Spirits cloak the walls in reverent quiet, ancient and smiling. The soil outside stirs in its sleep under blankets of grass. Motioning trees envelop and nest an eternity of stillness.
Acres of midnight whisper and turn; leaves cross the plain in their boats. Unending calm, the body of the landscape submerged. In the silence, two stems fall asleep in their beds.
EVOCATION OF MARRIAGE:
Waking and sleeping. The river's song softly goes. Unseen certainties of the world billow.
You and the hills and you; the world entire held in a body. You above the world, as a stem, outgrowing the whole. Forever, hidden in the silent rotations of chaos.
EVENINGS EVER WEAKER:
Evenings ever weaker paint your workshop red. The still days have left their heavy dust. Sighing and silence, the wind outside. I feel you press against my shoulder and the horizon gently bows.
I watch the air unfold in a mirror. Your branches reach through the open door towards me. A voice from another room; breathing columns of shadow.
Our children play outside, your palm combs the grass they walk in. Traces of our labour pock the blank clouded seas. Sleeping bales go unborn, their pale stems not returning. Echoes cry your name. Swollen crests on the plain entire.

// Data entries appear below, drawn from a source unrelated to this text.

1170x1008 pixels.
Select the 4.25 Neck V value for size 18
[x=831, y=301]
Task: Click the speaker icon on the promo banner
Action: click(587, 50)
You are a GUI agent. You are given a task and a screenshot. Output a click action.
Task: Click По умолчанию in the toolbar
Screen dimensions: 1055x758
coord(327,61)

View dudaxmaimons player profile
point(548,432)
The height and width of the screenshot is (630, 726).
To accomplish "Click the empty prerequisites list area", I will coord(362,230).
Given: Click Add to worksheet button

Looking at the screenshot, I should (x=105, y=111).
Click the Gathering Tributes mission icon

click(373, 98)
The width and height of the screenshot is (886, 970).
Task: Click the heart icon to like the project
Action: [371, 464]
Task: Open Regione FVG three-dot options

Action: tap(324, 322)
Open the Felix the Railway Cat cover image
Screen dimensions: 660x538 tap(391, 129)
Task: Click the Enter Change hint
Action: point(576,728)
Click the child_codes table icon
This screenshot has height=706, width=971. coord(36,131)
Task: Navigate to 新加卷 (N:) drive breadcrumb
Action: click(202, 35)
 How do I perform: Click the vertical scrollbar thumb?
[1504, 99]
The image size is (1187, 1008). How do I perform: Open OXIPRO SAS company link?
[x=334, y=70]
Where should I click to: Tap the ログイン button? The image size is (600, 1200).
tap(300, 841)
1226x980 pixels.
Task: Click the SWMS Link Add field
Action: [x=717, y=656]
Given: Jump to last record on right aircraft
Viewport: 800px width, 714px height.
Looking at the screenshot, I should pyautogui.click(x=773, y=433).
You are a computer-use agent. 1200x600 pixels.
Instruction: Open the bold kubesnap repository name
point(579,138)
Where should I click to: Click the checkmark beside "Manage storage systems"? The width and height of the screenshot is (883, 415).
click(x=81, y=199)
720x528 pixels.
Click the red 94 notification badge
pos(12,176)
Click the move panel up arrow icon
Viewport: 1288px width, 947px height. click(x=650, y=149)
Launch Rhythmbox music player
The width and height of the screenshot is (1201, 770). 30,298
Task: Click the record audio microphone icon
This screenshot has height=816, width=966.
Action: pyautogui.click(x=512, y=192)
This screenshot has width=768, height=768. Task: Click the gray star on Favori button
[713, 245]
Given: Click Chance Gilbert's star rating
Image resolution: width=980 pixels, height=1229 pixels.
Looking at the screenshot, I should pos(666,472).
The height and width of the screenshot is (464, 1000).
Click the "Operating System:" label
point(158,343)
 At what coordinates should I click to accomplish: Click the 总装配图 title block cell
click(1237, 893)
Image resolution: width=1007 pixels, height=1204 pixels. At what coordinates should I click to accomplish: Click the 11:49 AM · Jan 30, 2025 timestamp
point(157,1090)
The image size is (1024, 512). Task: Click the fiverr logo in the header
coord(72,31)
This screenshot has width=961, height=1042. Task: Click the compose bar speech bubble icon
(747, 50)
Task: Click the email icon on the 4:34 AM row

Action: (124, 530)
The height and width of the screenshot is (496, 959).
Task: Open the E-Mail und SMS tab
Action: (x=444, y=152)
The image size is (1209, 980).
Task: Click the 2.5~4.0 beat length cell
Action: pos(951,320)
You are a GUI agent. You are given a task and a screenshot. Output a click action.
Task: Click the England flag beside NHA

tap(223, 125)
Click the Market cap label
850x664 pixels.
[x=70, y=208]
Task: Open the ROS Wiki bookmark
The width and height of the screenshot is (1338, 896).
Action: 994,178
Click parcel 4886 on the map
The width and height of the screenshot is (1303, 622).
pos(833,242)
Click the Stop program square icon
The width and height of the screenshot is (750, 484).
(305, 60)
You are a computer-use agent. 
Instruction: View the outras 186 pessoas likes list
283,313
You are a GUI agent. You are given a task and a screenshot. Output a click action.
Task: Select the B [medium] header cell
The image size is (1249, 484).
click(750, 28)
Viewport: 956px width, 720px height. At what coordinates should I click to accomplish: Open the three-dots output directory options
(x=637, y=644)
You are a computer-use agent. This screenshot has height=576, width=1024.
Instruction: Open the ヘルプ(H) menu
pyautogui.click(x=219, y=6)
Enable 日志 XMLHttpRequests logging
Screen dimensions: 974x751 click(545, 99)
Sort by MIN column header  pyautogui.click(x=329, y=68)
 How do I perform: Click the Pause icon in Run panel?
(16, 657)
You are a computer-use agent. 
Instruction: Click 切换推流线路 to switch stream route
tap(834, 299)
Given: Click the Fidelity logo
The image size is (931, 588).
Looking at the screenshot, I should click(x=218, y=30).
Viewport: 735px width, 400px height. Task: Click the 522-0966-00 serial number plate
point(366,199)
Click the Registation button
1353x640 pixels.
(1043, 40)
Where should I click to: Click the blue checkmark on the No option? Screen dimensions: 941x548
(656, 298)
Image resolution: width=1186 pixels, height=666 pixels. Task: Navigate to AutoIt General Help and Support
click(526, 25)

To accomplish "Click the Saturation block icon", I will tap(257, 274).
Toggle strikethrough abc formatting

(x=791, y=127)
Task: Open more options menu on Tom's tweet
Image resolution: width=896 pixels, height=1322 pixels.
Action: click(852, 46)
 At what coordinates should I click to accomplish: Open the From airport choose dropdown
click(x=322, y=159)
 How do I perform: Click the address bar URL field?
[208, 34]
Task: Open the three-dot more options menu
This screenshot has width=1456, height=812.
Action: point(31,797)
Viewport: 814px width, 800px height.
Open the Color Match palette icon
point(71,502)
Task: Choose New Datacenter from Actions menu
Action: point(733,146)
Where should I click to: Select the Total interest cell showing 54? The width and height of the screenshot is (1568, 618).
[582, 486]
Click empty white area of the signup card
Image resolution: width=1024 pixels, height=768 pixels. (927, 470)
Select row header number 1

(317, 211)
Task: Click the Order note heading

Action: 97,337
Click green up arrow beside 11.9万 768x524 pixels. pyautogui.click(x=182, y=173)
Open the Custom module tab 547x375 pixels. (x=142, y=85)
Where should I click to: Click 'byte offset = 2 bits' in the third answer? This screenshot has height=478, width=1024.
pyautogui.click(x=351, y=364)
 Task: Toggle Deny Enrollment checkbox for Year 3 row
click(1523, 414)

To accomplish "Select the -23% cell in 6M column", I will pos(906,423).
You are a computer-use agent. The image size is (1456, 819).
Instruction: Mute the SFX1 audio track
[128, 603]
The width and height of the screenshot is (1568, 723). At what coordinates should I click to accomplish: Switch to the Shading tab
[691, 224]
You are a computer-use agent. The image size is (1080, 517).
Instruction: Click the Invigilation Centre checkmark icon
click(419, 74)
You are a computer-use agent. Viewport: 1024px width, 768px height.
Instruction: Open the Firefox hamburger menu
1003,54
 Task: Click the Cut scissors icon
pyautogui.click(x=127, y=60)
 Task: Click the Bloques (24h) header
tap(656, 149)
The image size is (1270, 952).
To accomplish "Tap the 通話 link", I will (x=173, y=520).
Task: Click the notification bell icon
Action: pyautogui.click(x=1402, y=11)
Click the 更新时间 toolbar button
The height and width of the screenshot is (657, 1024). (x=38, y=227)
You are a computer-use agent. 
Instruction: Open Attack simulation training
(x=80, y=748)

The fireplace is singing. The hills are colourless; your voice is disappearing. Our home is come upon, besieged by wordless invitations of the night.
NIGHT'S INVITATION:
Take your sights off the land; place your hand in mine. Errant circles of the world are ancient and smiling.
Flowing visions of ruin, a voice from the silence. Breathing bodies of the world are trembling and wide-eyed. Hear the breeze unfurl; nightfall is singing. The fields grow darker, our shadows are shrinking.
The body gently rows, our spirits untethered. Feel my song go quiet; thoughts are waning. The sleeper lying still, as if unending.
LIFE IN THE BODY:
For an instant, the life in the body unveiled. Ageless sunrise in a notebook, sketches of leaves on the brown face of the earth. Valley to valley, suspended in the vaults of our eyes.
Time stalls, caught on a bed of stones for sea life. From an empty page, the past grows deeper; our lives take new forms and seem insecure.
For an instant, you built and I sang. We rested and the grass grew tall. We whispered and the trees drew near. We closed our eyes and drew a great veil. The threads of a moon fell upon the lake. The night firmly took the fields in its grasp. We acted and drew our frontiers. The giving and the given prevailed.
SONG OF BEING:
For an instant, a being complete and unquestioned was loved by itself and glowed. All was created. The world we knew was revealed as we spoke its name and the light that it gave held still.